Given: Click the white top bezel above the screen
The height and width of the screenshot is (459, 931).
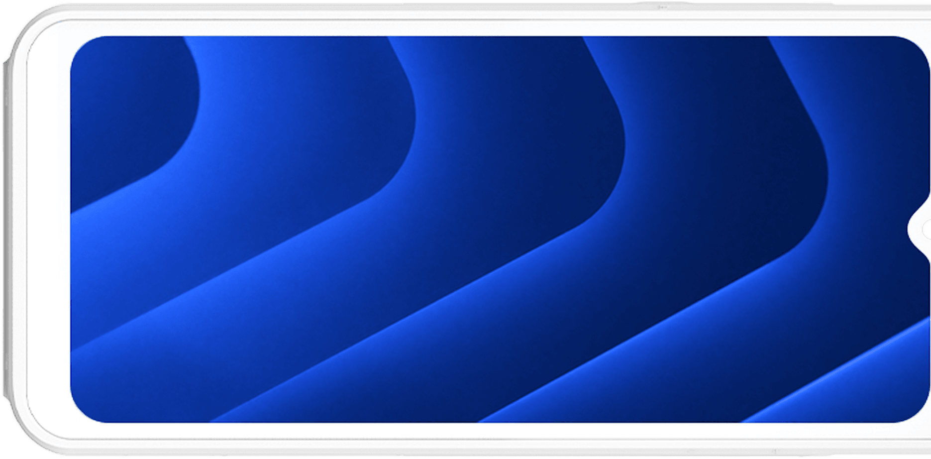Looking at the screenshot, I should tap(498, 28).
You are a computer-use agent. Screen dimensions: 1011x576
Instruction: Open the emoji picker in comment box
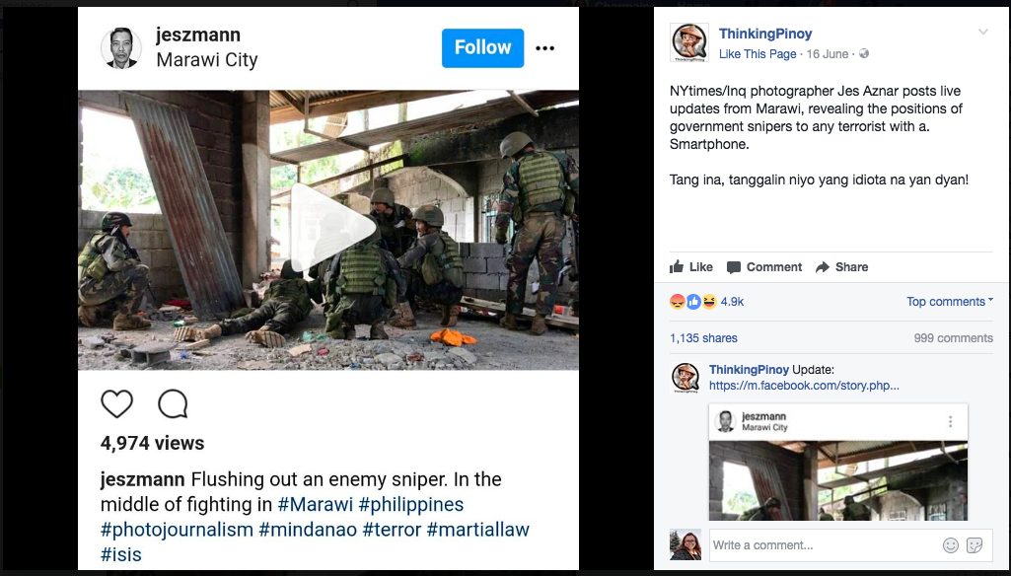(951, 545)
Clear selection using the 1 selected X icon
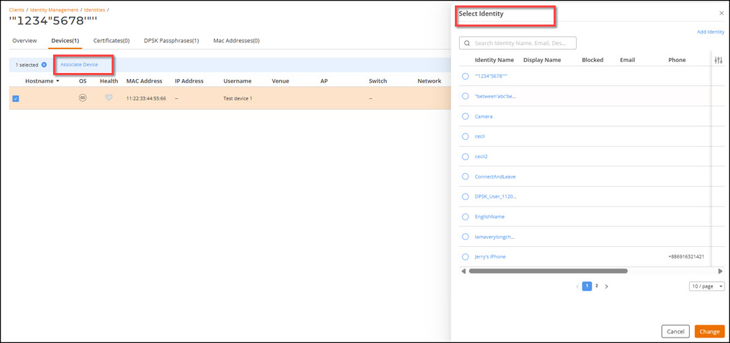The height and width of the screenshot is (343, 730). [44, 65]
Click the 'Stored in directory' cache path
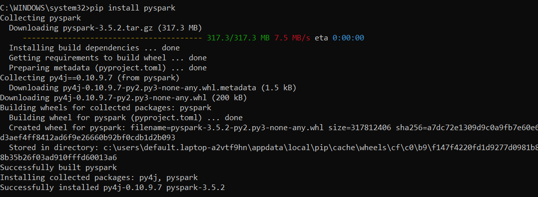538x197 pixels. pyautogui.click(x=321, y=148)
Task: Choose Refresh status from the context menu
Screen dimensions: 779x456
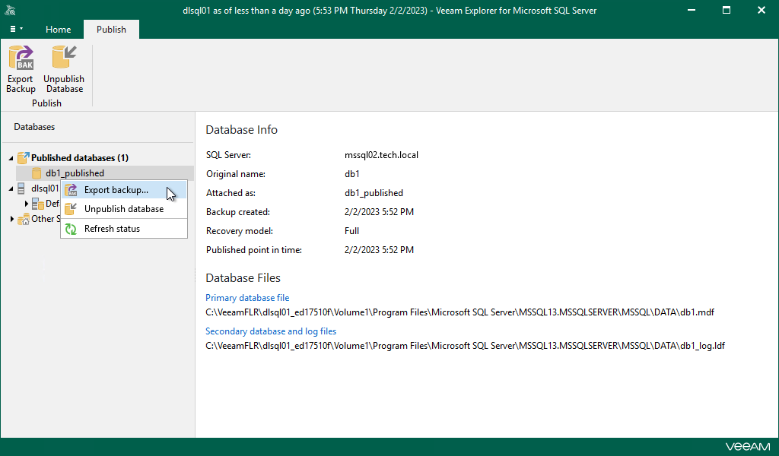Action: [x=112, y=229]
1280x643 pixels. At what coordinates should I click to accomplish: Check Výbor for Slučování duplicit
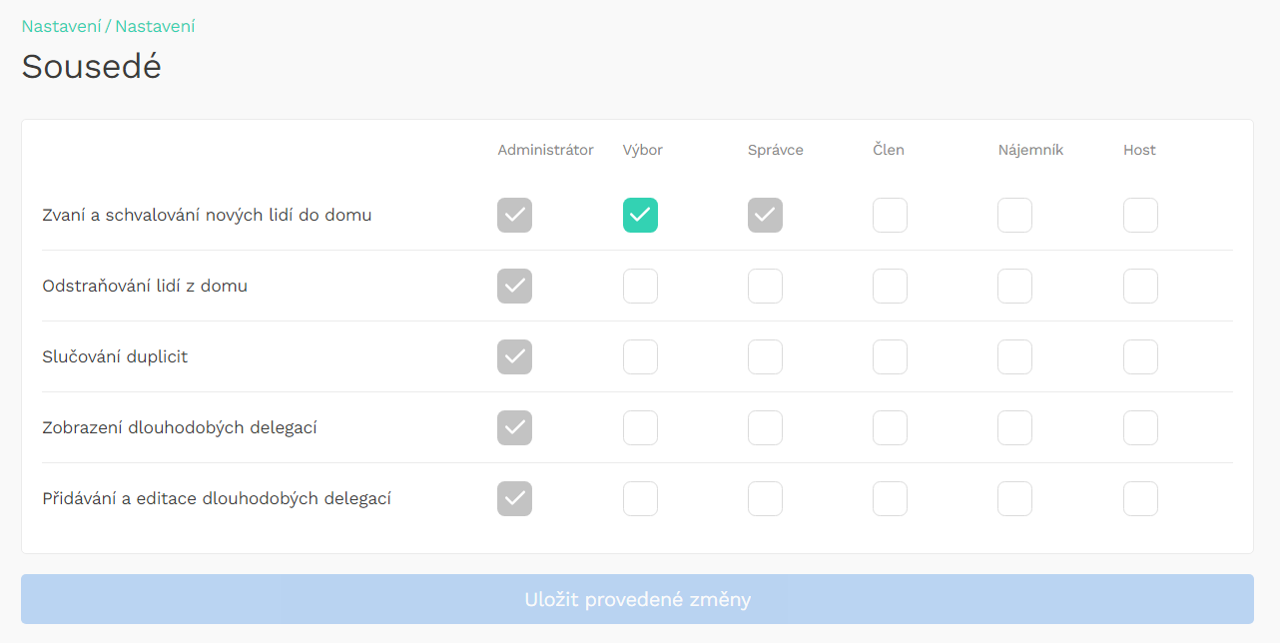pos(640,356)
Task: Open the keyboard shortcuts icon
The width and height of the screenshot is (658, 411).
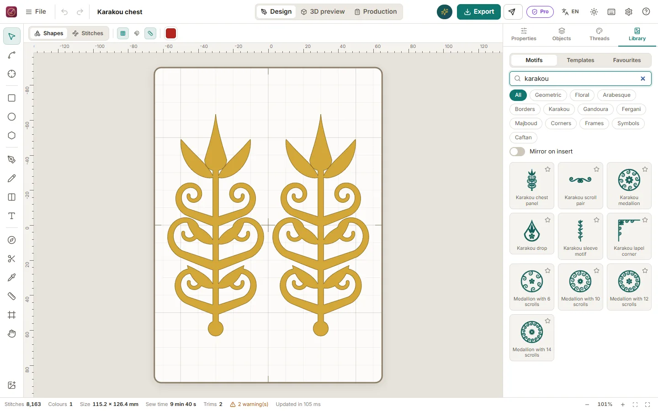Action: point(611,12)

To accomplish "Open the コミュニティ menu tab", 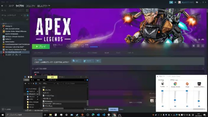I will 31,6.
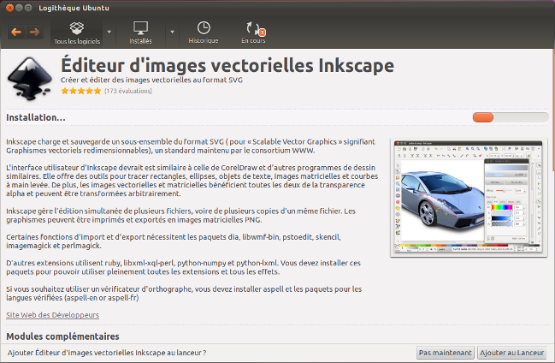Click the Inkscape application logo
This screenshot has width=555, height=363.
pos(29,79)
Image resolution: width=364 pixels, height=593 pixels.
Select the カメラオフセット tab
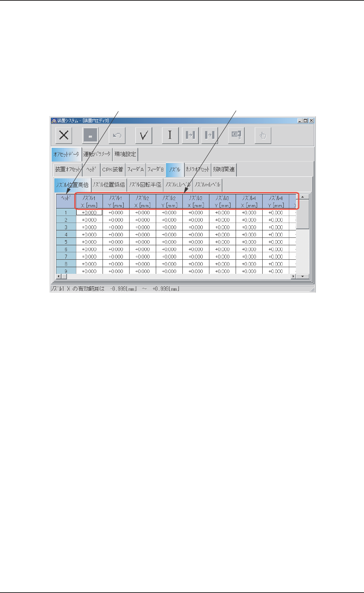click(197, 169)
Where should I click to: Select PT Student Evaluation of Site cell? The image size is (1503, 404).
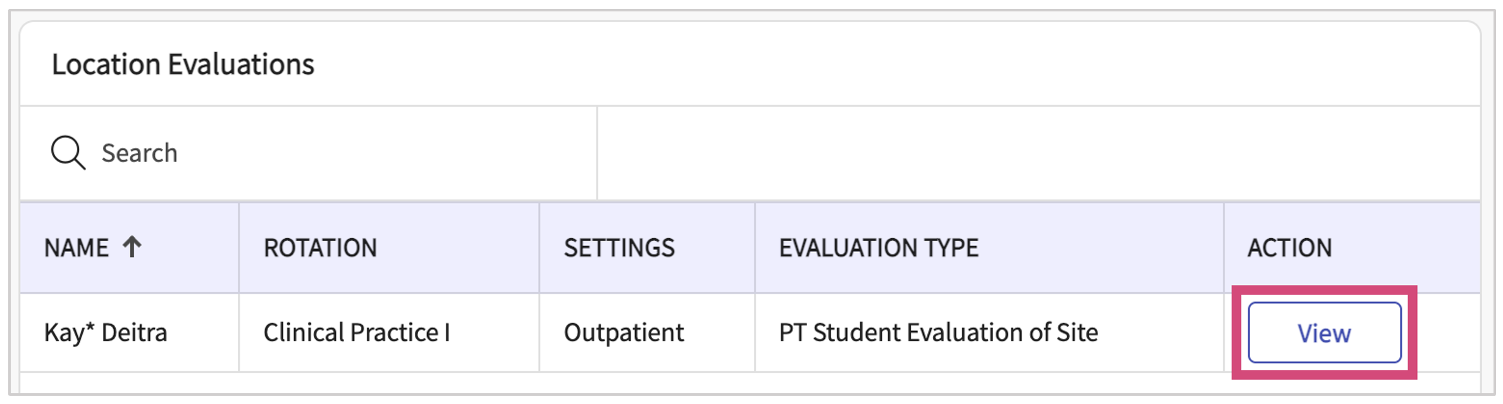point(938,332)
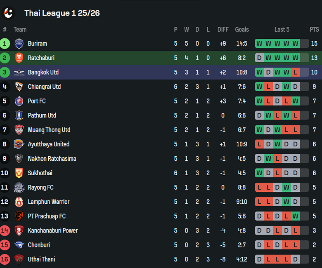This screenshot has height=268, width=322.
Task: Click the Chonburi shark crest
Action: click(19, 245)
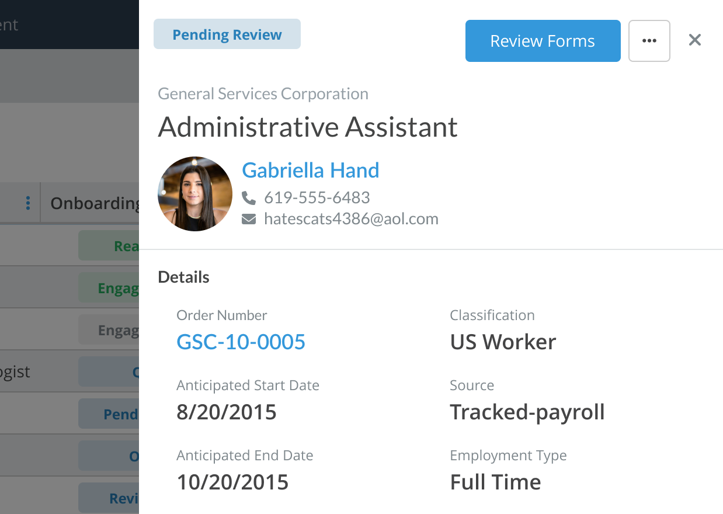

────────

What you need to do
Retype only the lines above from the one with "Clear selection using the 1 selected X icon" through the one with "Task: Choose Refresh", exactly and with both ends. Images stay out.

Response area
Clear selection using the 1 selected X icon
The height and width of the screenshot is (343, 730). [44, 65]
Click the 'Stored in directory' cache path
538x197 pixels. pyautogui.click(x=321, y=148)
Task: Choose Refresh status from the context menu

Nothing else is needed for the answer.